Argentine

S.E. Mme Cristina Fernández de Kirchner, Président

28 septembre 2015 (70e session)

Argentina
Statement Summary: 

Mme CRISTINA FERNÁNDEZ DE KIRCHNER, Présidente de l’Argentine, s’est félicitée de la résolution adoptée le 10 septembre 2015 par l’Assemblée générale, par 136 voix pour, pour approuver les principes fondamentaux applicables à la restructuration de la dette souveraine, y voyant un véritable « triomphe ».  Elle a énoncé les principes qui doivent régir les négociations et le règlement de la dette, comme le respect de la souveraineté des pays, la bonne foi, la transparence ou encore l’impartialité.  Elle a rappelé que le défaut de paiement de l’Argentine, en 2001, a été causé par un endettement qui avait commencé en 1978 après le coup d’État.
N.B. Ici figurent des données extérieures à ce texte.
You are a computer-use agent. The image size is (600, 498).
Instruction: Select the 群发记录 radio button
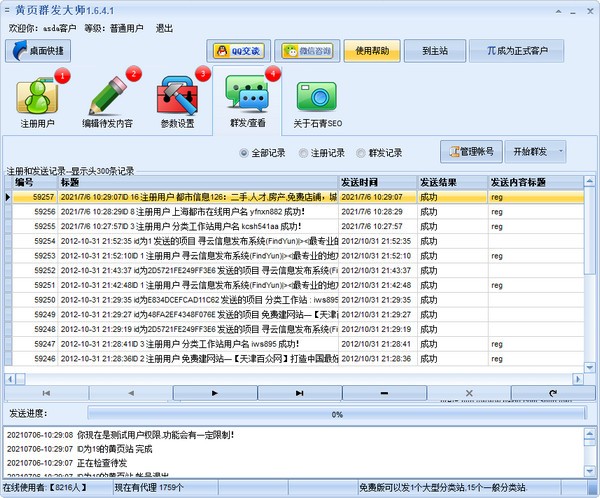point(360,153)
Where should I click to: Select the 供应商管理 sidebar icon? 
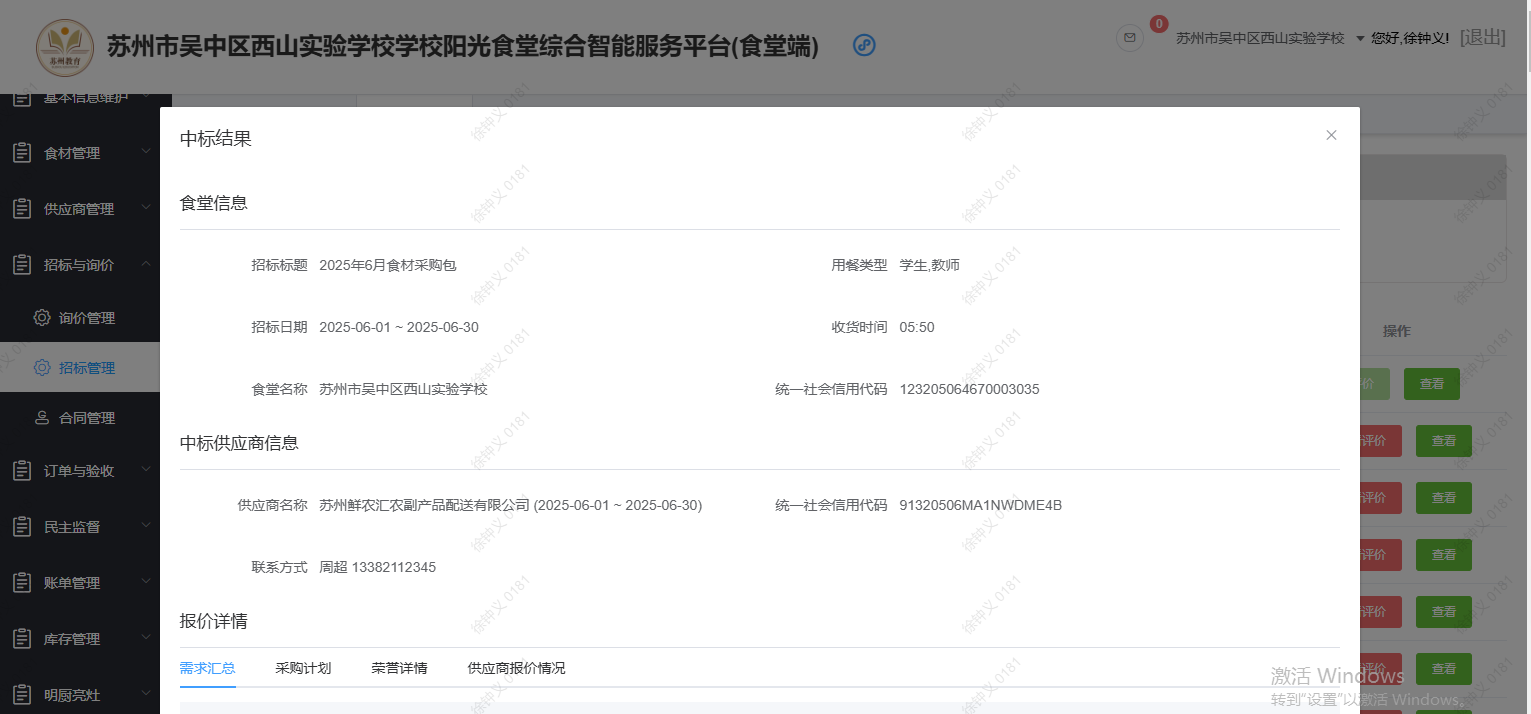(22, 208)
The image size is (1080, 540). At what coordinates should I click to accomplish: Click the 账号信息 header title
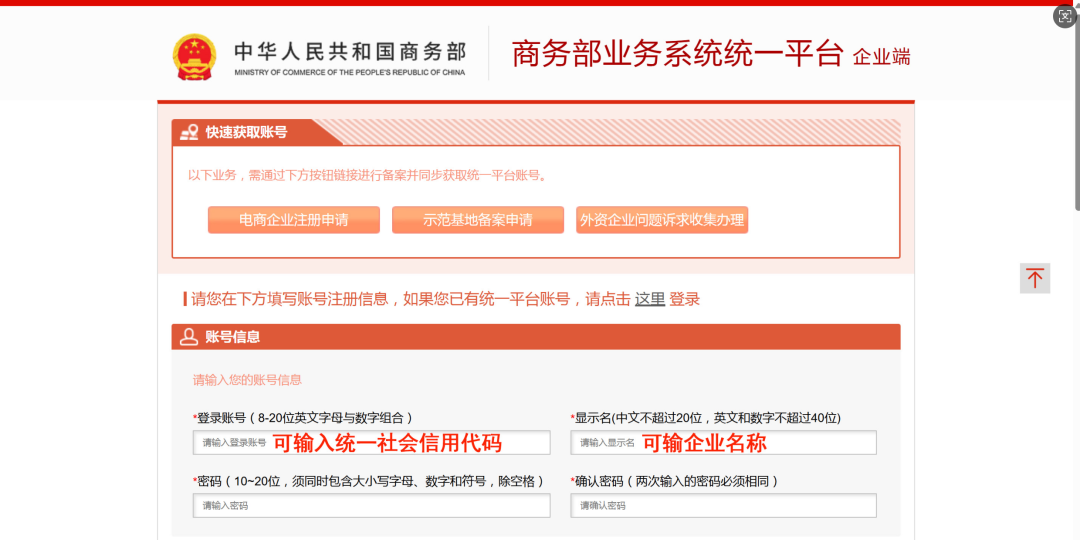pyautogui.click(x=233, y=337)
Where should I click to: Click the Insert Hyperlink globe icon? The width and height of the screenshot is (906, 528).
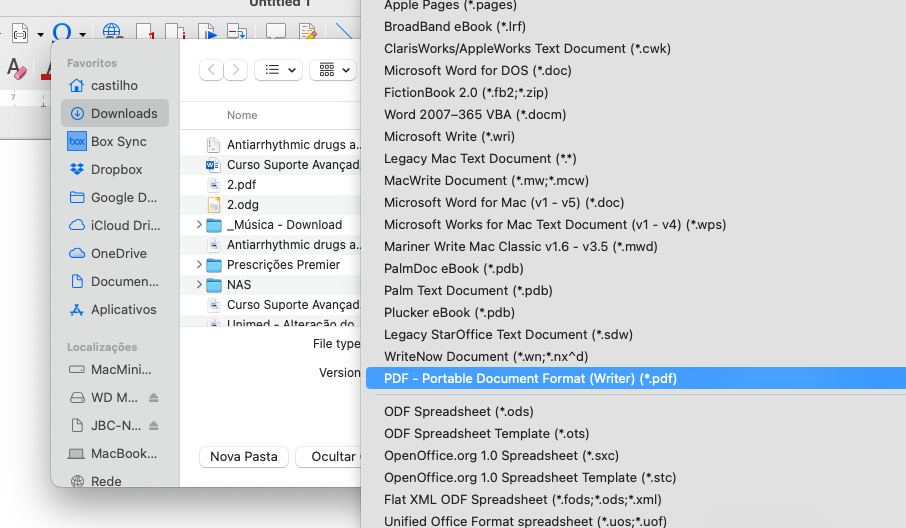(113, 33)
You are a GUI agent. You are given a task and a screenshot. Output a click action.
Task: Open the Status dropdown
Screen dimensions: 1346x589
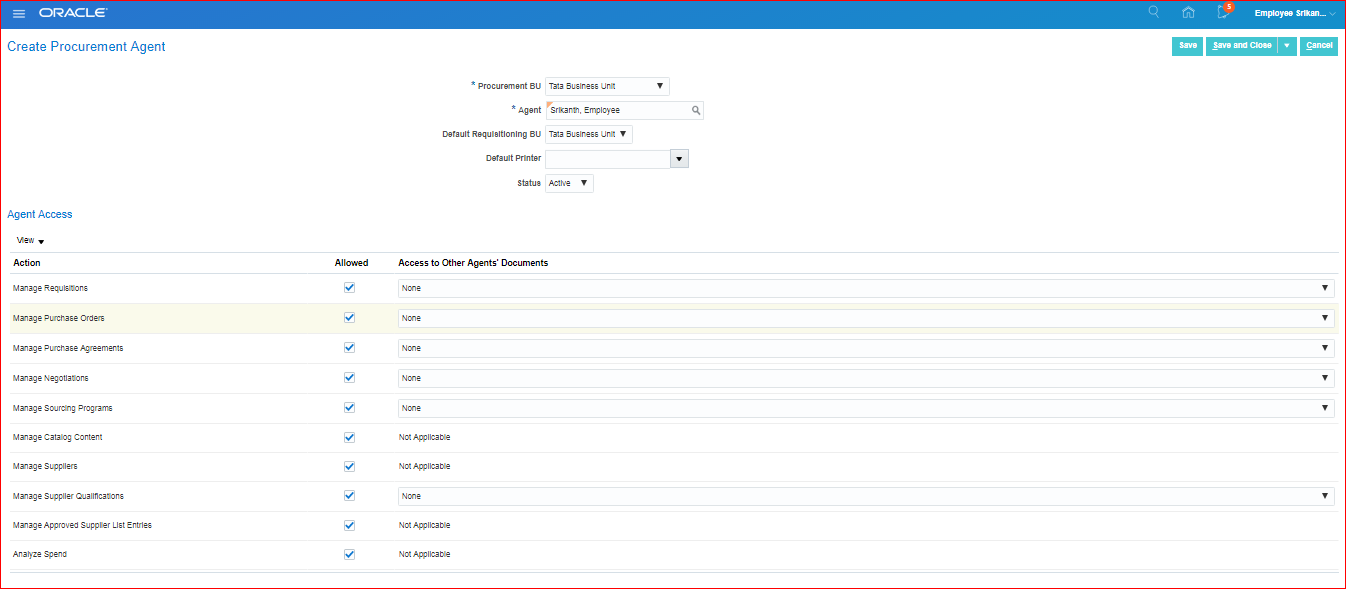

Après que le Gouvernement a repris les commandes de l’économie, le 25 mai 2003, un processus de désendettement a pu commencer avec une première restructuration en 2005 puis une autre en 2010, a-t-elle rappelé.  N’oublions pas que la croissance la plus forte était dans les pays émergents, chez les « géants », a-t-elle dit en parlant des pays asiatiques comme la Chine.  L’Argentine, a-t-elle poursuivi, contribuait à la croissance de l’économie mondiale, malgré les fonds vautours qui exigeaient des remboursements à un taux de 92%.  Elle a dénoncé la logique capitaliste de ces « véritables prédateurs ».  Si nous leur avions payé une partie de notre dette, nous nous serions retrouvés dans une situation terrible, a-t-elle imaginé.  Elle a au contraire cité le bon exemple des lois antifonds vautours adoptées en Belgique, et insisté sur le fait que l’Argentine est en train de rembourser sa dette à des fonds qui viennent d’« un pays qui promeut le rêve américain mais où 1% de la population détient plus de 30% de la richesse ».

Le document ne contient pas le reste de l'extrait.